- AUFGABENSTELLUNG -
Schreiben Sie den Textauszug zur Frage, ob ein Impfzwang gesetzlich möglich ist, im Anschluss an seinen letzten Satz weiter.

- TEXTAUSZUG -
Ist Impfzwang gesetzlich möglich?
Impfzwang ist ganz klar nicht mit den Freiheitsrechten vereinbar, konkret mit den Rechten auf körperliche Unversehrtheit und der Willensfreiheit. Darum hat man die Wahl, wenn man an einen Kongress, in einen Club oder ins Ausland will: Man kann sich impfen, einen PCR-Test machen oder nachweisen, dass man genesen ist. Zwangsimpfungen sind auch gemäss dem schweizerischen Epidemiengesetz, welches das Stimmvolk im Jahr 2012 gutgeheissen hat, nicht möglich. Dies übrigens im Gegensatz zu den Vorläufergesetzen aus dem 19. und 20. Jahrhundert, wo eine Zwangsschutzimpfung noch relativ offen gutgeheissen worden war.
Eigentlich wissen die Initianten, dass man niemanden zum Impfen zwingen kann, auch wenn sie auf ihren Plakaten das Schreckgespenst des Impfzwangs heraufbeschwören. Aber darum heisst die Initiative korrekterweise ja «Stopp Impfpflicht».
Also Pflicht, nicht Zwang.

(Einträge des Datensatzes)
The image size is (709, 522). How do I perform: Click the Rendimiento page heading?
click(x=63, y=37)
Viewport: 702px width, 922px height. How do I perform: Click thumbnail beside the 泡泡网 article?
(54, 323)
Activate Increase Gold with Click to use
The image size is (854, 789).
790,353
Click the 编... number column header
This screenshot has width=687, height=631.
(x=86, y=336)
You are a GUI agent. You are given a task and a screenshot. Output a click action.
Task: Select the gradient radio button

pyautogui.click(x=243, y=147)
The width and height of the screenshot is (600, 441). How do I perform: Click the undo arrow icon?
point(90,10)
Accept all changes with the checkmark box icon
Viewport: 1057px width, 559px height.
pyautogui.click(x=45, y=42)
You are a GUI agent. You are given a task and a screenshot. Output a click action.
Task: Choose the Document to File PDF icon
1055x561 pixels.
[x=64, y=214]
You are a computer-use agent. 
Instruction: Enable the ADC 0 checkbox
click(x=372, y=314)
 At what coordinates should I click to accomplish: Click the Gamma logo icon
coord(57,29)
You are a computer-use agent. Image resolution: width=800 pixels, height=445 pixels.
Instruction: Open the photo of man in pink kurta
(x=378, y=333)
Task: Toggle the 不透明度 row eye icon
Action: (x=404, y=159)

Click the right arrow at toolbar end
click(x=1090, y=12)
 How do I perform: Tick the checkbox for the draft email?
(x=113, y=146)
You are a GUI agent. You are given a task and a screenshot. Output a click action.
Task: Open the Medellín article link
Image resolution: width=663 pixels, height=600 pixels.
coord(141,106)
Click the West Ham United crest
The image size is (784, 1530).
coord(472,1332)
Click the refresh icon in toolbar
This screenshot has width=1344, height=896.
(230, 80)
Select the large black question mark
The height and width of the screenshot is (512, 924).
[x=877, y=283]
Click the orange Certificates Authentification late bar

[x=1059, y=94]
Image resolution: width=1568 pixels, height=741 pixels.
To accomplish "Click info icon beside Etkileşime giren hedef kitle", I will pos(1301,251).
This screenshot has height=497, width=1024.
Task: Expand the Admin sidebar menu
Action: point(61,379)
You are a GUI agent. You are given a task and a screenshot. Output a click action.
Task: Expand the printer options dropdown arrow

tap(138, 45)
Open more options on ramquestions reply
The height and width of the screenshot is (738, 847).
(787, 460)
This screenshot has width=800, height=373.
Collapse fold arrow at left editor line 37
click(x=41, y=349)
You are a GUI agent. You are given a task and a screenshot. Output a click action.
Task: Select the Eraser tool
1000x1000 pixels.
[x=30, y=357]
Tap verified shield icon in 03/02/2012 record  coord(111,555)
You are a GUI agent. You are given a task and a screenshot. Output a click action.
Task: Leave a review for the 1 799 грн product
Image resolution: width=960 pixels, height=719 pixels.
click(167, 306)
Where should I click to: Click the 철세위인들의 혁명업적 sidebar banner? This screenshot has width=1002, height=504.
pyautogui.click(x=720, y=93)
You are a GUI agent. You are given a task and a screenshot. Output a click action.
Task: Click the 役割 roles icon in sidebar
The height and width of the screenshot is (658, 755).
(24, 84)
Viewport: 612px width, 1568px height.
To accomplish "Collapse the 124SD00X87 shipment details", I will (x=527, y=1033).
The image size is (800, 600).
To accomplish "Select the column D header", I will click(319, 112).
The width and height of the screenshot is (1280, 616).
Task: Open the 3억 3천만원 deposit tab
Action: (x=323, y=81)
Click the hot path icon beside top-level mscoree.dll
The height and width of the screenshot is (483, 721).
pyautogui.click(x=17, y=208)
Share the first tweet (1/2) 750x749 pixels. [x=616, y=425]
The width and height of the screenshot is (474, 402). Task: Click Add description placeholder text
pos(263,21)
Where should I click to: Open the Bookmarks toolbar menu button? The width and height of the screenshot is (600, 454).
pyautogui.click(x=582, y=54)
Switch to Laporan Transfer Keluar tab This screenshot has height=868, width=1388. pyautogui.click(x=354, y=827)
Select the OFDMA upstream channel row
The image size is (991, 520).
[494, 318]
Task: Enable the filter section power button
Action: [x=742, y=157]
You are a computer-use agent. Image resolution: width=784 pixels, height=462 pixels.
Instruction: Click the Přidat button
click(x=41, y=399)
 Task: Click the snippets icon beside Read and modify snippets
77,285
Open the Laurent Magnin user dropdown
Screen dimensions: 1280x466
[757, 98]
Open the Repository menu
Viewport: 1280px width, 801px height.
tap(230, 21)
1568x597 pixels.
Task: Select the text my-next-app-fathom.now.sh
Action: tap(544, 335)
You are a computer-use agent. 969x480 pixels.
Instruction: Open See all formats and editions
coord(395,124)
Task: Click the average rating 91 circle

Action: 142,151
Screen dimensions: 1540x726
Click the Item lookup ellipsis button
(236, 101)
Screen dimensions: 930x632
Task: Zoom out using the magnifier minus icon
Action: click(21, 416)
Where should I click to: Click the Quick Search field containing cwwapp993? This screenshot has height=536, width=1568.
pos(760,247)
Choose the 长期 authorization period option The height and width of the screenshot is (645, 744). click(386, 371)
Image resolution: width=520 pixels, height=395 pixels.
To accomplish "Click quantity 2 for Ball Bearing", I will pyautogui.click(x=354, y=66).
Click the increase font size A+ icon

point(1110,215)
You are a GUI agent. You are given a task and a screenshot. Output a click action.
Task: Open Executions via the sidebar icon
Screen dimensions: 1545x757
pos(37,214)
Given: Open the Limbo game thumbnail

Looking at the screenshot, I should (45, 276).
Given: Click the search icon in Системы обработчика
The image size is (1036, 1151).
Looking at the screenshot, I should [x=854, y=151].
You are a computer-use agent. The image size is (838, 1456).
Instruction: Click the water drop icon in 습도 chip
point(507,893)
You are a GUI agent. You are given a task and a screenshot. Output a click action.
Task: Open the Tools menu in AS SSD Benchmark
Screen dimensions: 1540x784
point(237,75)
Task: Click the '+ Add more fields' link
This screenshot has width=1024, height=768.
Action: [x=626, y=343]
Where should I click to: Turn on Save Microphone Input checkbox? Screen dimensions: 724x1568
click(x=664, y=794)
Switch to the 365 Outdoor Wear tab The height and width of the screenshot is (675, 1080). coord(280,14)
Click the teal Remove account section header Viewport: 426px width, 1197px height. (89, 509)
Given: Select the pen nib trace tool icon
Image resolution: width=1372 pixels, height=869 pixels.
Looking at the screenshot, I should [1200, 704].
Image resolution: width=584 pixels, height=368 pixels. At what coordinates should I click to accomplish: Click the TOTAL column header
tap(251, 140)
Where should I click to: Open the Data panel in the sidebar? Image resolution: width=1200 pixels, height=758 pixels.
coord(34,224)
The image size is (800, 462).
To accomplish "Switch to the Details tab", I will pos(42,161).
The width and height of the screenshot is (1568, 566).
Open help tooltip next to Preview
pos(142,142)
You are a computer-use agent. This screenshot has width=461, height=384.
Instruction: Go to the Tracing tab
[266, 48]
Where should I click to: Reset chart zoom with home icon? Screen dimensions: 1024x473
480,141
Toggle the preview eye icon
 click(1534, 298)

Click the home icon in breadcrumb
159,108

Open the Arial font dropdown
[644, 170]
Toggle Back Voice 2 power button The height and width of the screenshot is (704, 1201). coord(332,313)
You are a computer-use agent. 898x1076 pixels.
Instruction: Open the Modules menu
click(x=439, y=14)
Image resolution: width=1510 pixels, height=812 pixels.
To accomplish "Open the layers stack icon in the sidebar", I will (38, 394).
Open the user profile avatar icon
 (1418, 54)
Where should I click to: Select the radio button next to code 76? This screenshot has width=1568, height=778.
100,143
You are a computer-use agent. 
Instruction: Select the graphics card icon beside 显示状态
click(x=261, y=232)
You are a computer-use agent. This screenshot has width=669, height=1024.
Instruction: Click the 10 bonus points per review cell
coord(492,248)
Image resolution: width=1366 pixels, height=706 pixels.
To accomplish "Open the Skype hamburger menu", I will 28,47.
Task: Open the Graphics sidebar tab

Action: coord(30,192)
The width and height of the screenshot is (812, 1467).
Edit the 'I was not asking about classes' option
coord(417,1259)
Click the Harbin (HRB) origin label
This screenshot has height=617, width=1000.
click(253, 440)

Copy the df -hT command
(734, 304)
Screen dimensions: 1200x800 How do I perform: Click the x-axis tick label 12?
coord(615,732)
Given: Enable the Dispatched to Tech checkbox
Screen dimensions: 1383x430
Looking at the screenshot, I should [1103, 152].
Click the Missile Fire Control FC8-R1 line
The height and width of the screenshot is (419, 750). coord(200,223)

- ANTWORT -
Allerdings können der Bundesrat oder einzelne Kantone gemäss Artikel 22 und Artikel 6 des Epidemiengesetzes bei einer erheblichen Gefahr eine Impfung für obligatorisch erklären. Aber nur für gefährdete Bevölkerungsgruppen, besonders exponierte Personen und Personen, die bestimmte Tätigkeiten ausüben, zum Beispiel das Personal in einem Heim oder Spital. Nicht aber für die gesamte Bevölkerung. Die Impfung gegen das Coronavirus wurde bislang weder vom Bund noch von den Kantonen für obligatorisch erklärt. Und der Bundesrat hat immer gesagt, dass er dies nicht in Erwägung ziehe.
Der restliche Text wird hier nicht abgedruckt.